Samuel "Samu" García Sánchez (born 13 July 1990) is a Spanish former professional footballer who played as a right winger or a forward.

Club career
Born in Málaga, Andalusia, García played his first years as a senior with UD Dos Hermanas San Andrés and Tercera División team CD Alhaurino, before joining Málaga CF's reserves in 2010 and going on to compete several seasons at that level with the club. In 2004, at the age of 14, he was signed by Chelsea in the Premier League, but returned to his hometown after only three months after failing to adjust.

In the summer of 2013, García was called to the first team by newly appointed manager Bernd Schuster. He signed his first professional contract shortly after, keeping him at the La Rosaleda Stadium until June 2016.

García made his official debut with Málaga's main squad on 17 August 2013, coming on as a second-half substitute in a 0−1 La Liga away loss against Valencia CF. He scored his first goal on 3 November, playing less than ten minutes and netting in the 93rd minute of a 3−2 derby home win over Real Betis.

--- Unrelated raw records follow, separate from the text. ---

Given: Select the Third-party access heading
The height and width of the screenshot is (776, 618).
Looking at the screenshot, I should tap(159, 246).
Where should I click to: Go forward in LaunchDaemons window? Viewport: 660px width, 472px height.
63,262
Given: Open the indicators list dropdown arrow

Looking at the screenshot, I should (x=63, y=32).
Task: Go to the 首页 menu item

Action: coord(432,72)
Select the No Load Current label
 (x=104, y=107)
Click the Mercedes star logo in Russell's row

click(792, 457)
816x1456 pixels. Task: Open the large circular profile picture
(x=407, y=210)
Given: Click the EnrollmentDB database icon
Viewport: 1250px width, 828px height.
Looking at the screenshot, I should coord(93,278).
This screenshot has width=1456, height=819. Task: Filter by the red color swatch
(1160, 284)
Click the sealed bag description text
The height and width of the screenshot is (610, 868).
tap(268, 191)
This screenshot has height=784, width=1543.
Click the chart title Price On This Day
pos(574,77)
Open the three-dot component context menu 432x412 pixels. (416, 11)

Both García and his Málaga teammate Samu Castillejo joined Villarreal CF on 18 June 2015, signing a five-year deal. On 30 June of the following year, the former transferred to Russian Premier League club FC Rubin Kazan alongside coach Javi Gracia.

On 19 January 2017, García joined CD Leganés on loan until the end of the top-flight season. On 24 August, he signed a three-year contract with fellow league team Levante UD but, the following transfer window, returned to Málaga on a five-month loan.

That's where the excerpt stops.